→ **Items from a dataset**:
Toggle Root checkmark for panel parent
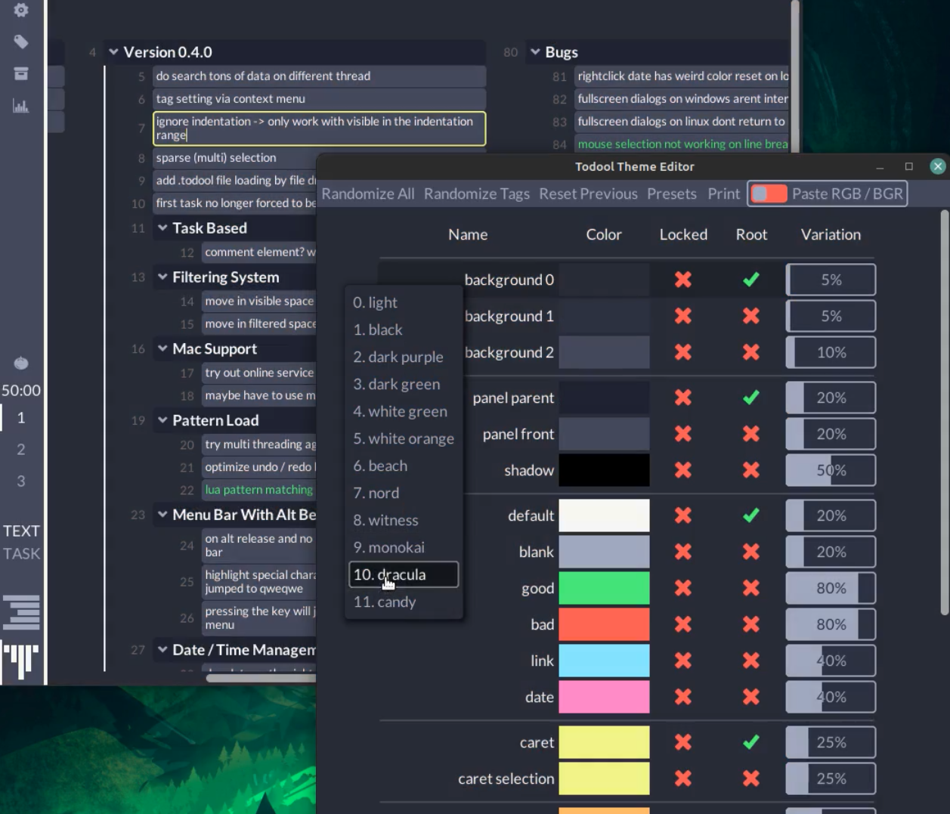 (751, 398)
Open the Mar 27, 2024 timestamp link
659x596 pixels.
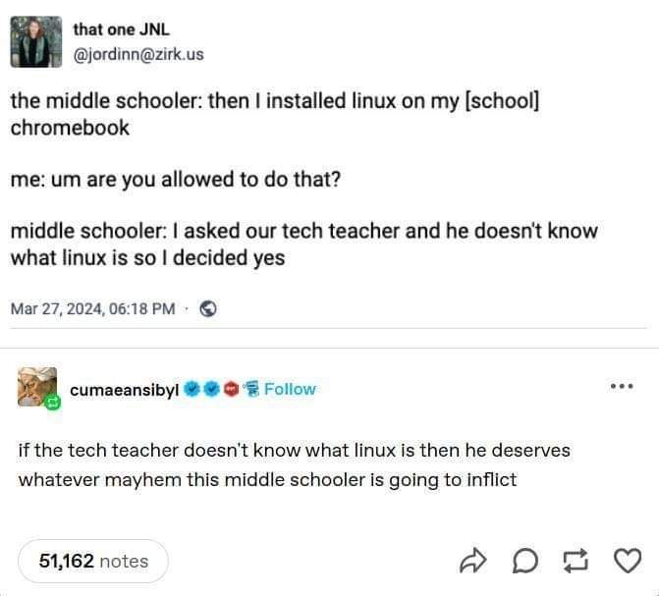pyautogui.click(x=93, y=309)
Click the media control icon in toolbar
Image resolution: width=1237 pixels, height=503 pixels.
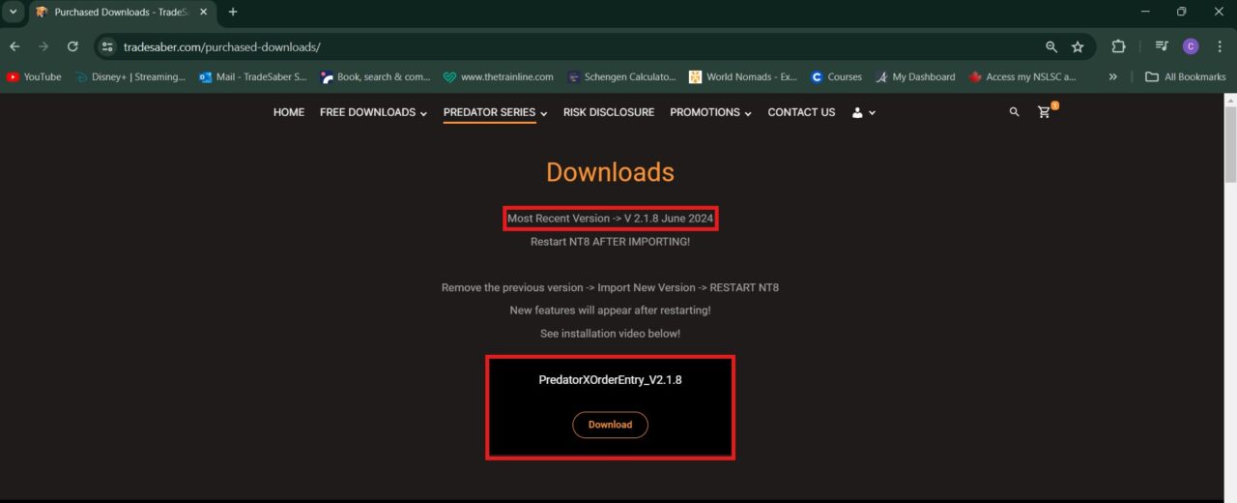[x=1162, y=46]
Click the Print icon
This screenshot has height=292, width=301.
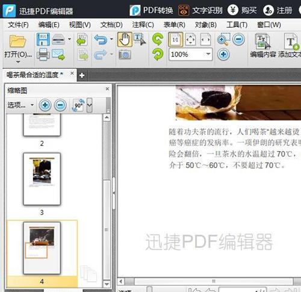pyautogui.click(x=43, y=54)
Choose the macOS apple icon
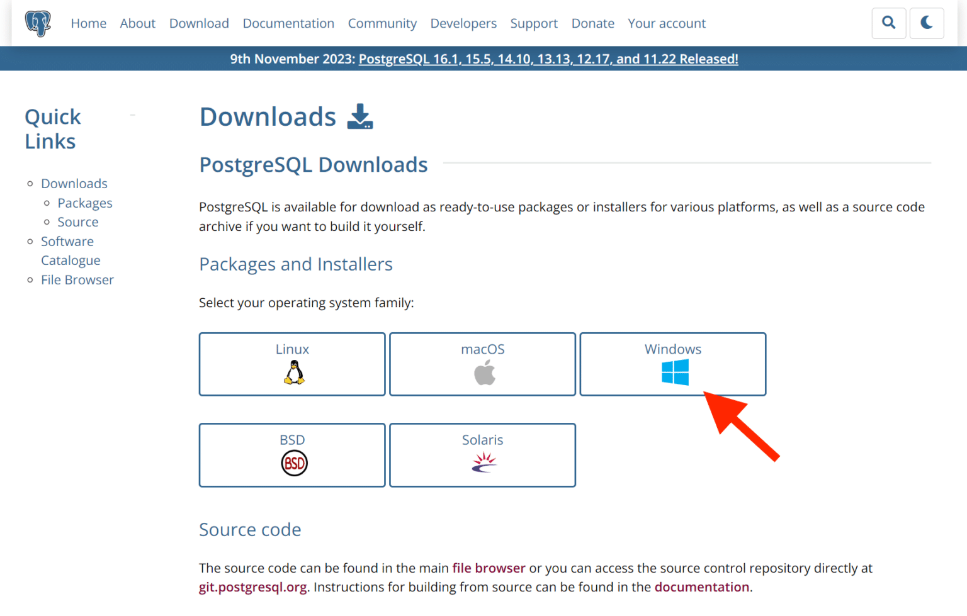967x616 pixels. click(x=484, y=373)
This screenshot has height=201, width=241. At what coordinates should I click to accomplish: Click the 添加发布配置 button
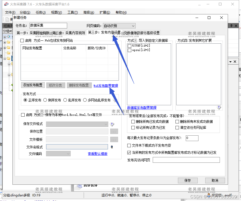click(x=33, y=85)
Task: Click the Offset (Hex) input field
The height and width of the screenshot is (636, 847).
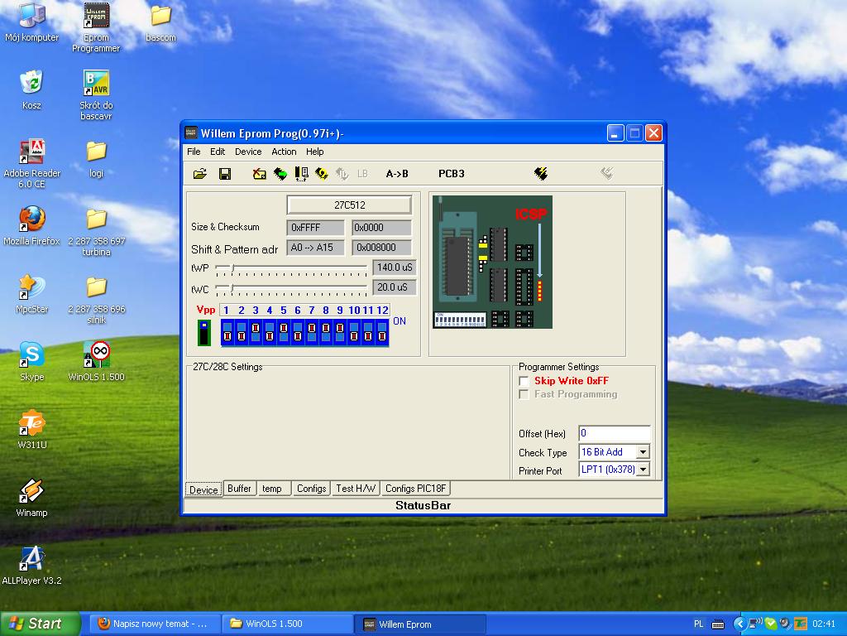Action: pos(614,433)
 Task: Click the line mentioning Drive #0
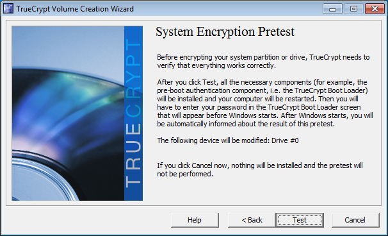point(228,140)
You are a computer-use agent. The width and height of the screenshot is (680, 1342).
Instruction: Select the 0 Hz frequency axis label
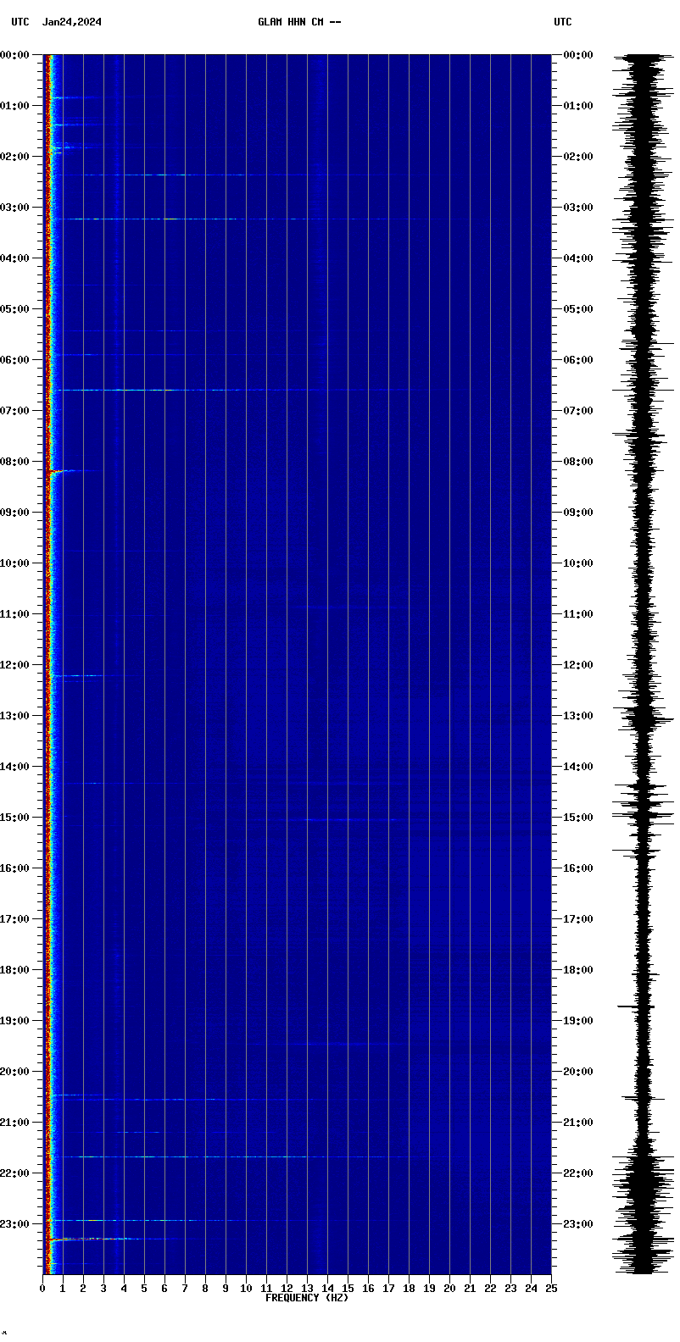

→ **What to produce**: Retype only the lines from the line with "Image resolution: width=1237" through the last line of the data. Keep both ends and skip the pictures.

→ **Result**:
Image resolution: width=1237 pixels, height=503 pixels.
[x=1162, y=46]
Click the Print icon
This screenshot has height=292, width=301.
pyautogui.click(x=43, y=54)
Choose the macOS apple icon
967x616 pixels. click(x=484, y=373)
This screenshot has height=201, width=241. At what coordinates should I click to accomplish: Click the 添加发布配置 button
click(x=33, y=85)
Task: Click the Offset (Hex) input field
The height and width of the screenshot is (636, 847).
Action: pos(614,433)
 Task: Click the line mentioning Drive #0
point(228,140)
You are a computer-use agent. The width and height of the screenshot is (680, 1342).
Instruction: Select the 0 Hz frequency axis label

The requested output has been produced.